- [BRIEF]: Extract each line from the rows below that contains the word "menu". Only matches with the same capitalization count.
-------- DATA EXCERPTS
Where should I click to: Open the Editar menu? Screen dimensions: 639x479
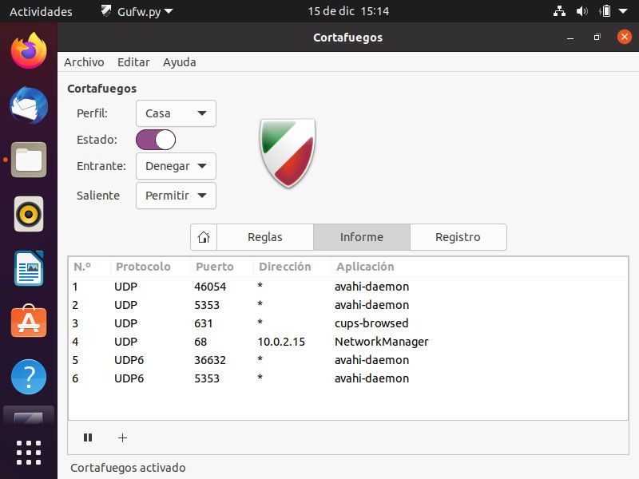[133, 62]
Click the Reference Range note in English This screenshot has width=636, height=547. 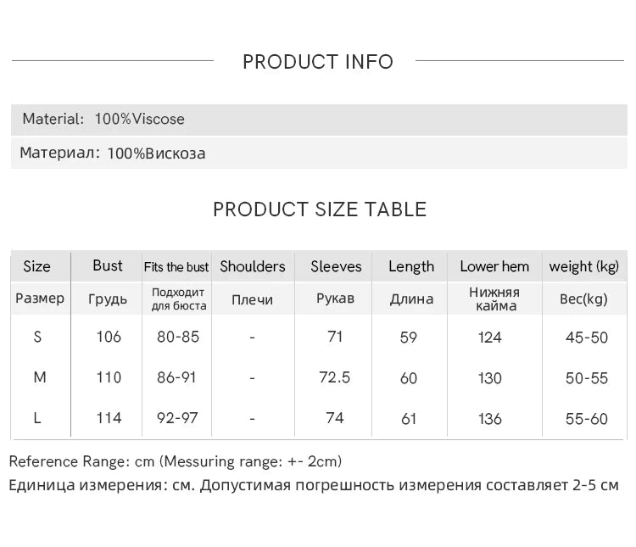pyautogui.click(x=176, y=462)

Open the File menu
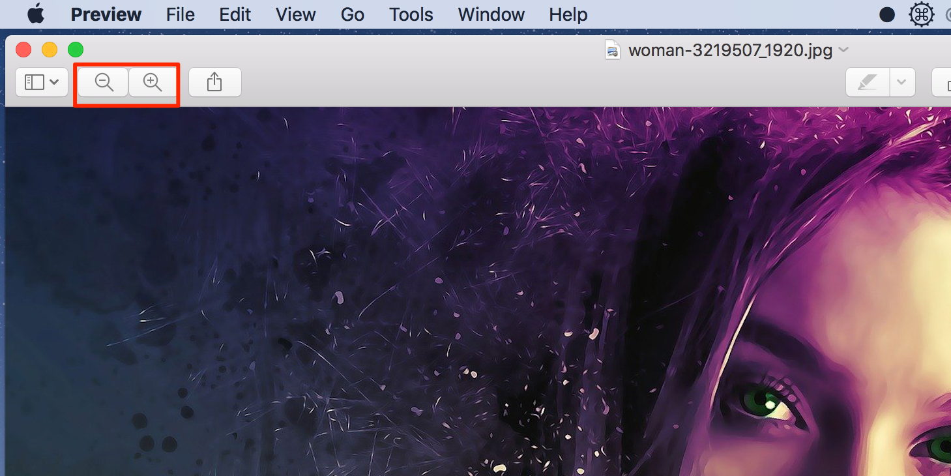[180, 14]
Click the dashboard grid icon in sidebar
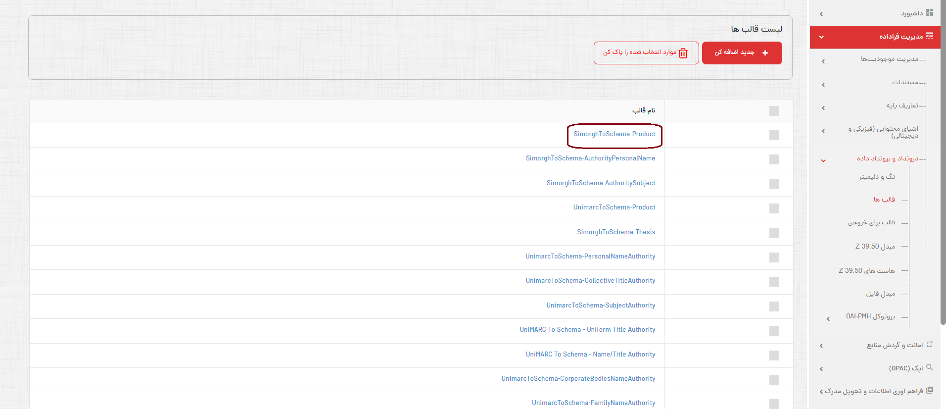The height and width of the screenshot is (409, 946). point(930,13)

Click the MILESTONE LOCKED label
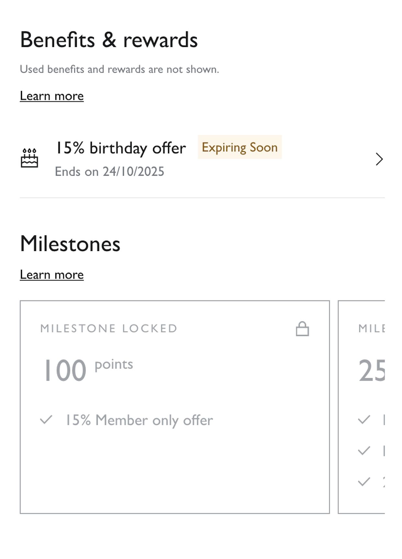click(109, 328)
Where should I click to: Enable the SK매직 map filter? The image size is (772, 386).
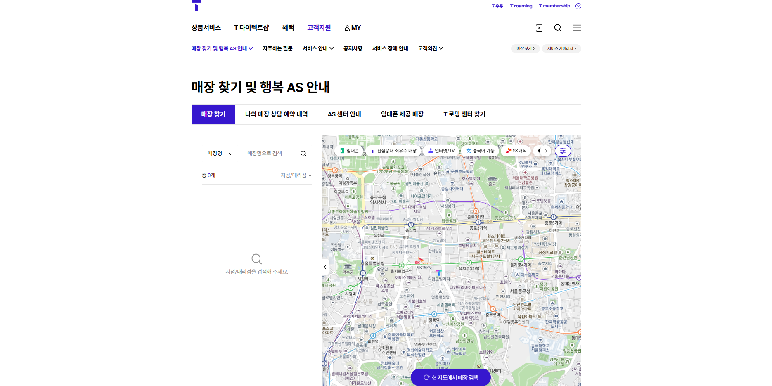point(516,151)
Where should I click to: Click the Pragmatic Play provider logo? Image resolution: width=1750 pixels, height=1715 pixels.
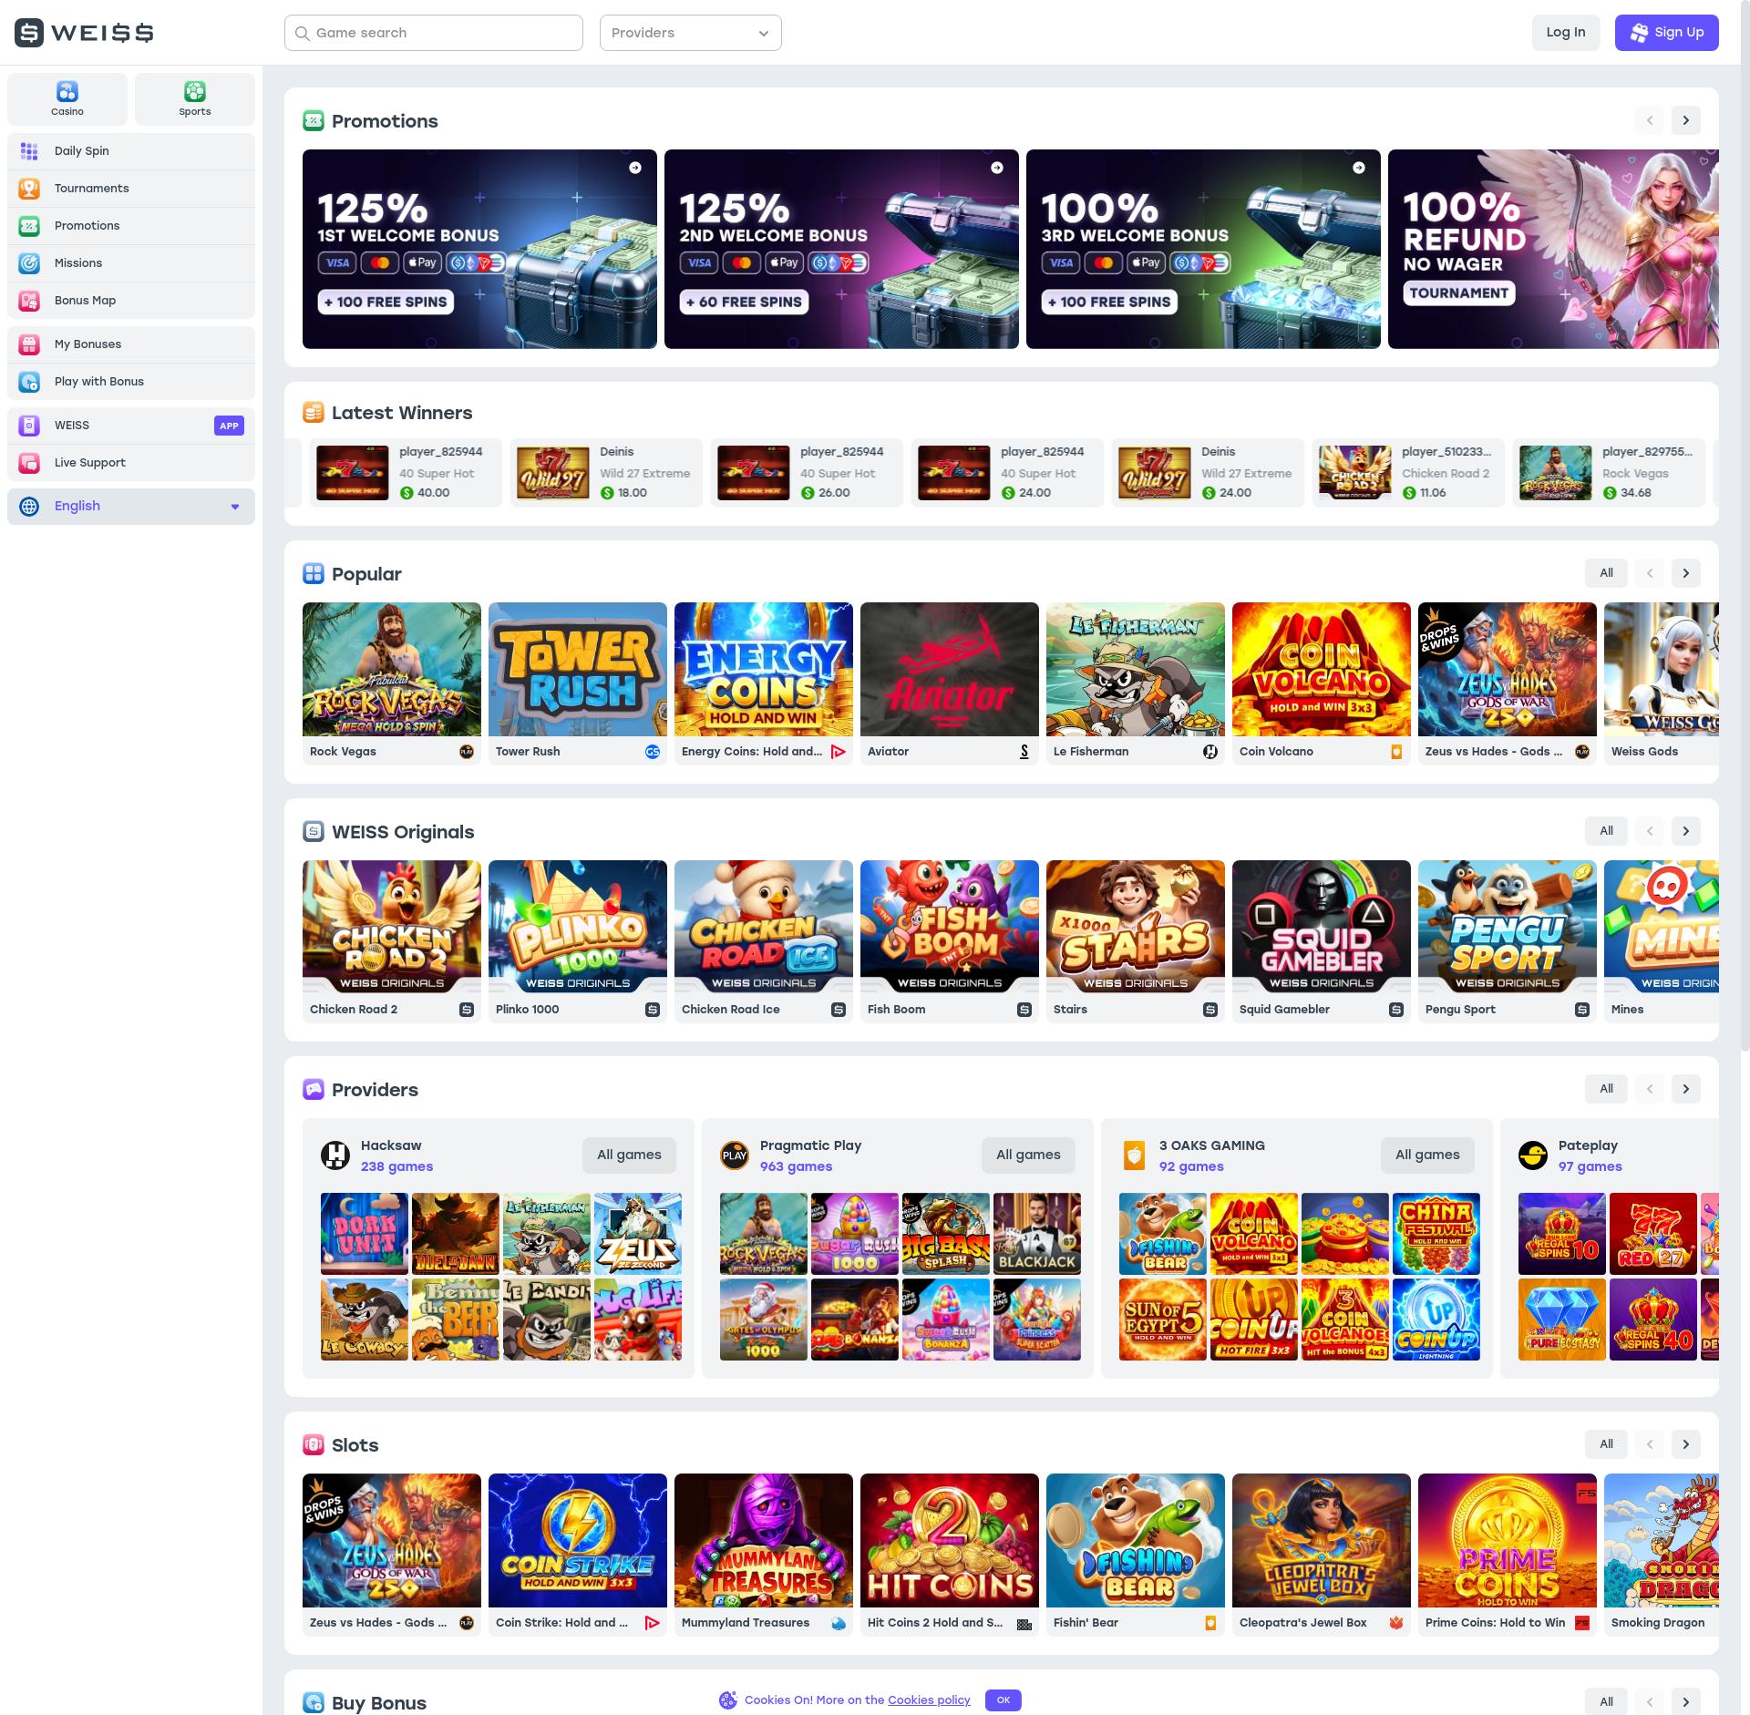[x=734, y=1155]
----------------
- [REPLY TO THE EXERCISE]:
Where should I click to: Open the Editar menu? Screen dimensions: 639x479
Open the File menu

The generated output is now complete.